From bicycles to motorcycles
Our story begins in the small village of Courfaivre in the Jura Mountains of northern Switzerland, the watch-making center of the country, where the firm of Cycles Condor sought to fulfill a government demand for army motorcycles, which had to be made in Switzerland.
Condor began producing bicycles for the Swiss army in 1904, and it continued to produce the same heavyweight military bicycle, with a few improvements, right up to 1993 when a modern mountain bike finally replaced it. The company’s motorcycle-producing history is a little more complicated.

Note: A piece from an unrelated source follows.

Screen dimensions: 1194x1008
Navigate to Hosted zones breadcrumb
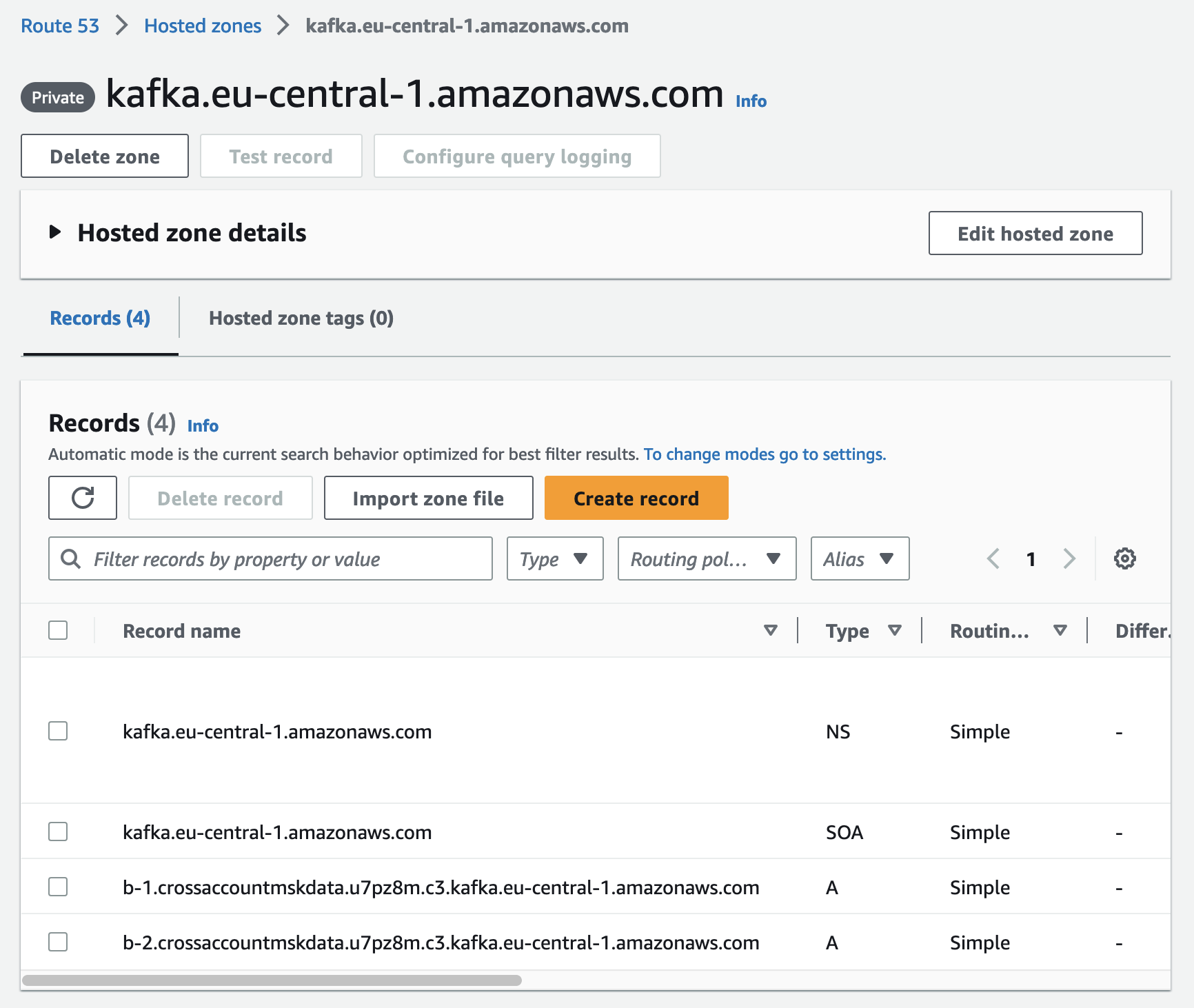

Condor started selling motorcycles in the early 1900s. Many early models used engines and transmissions bought from other manufacturers like Motosache and Villiers. During World War II, the Swiss army coveted the German army’s Zundapp- and BMW-powered sidecar outfits, so Condor set out to design its own shaft-drive army boxer, the A580.
Built to withstand military use and abuse, it was tough but, with cast iron cylinders and side-valve heads, was too heavy for anyone else, and also too expensive. While the A580 and its sidecar-dragging brother, the A750, were marketed to the public in Switzerland, they cost twice as much as comparable BMW models. Understandably, civilian sales were slow, but the army bought plenty: its riders couldn’t complain.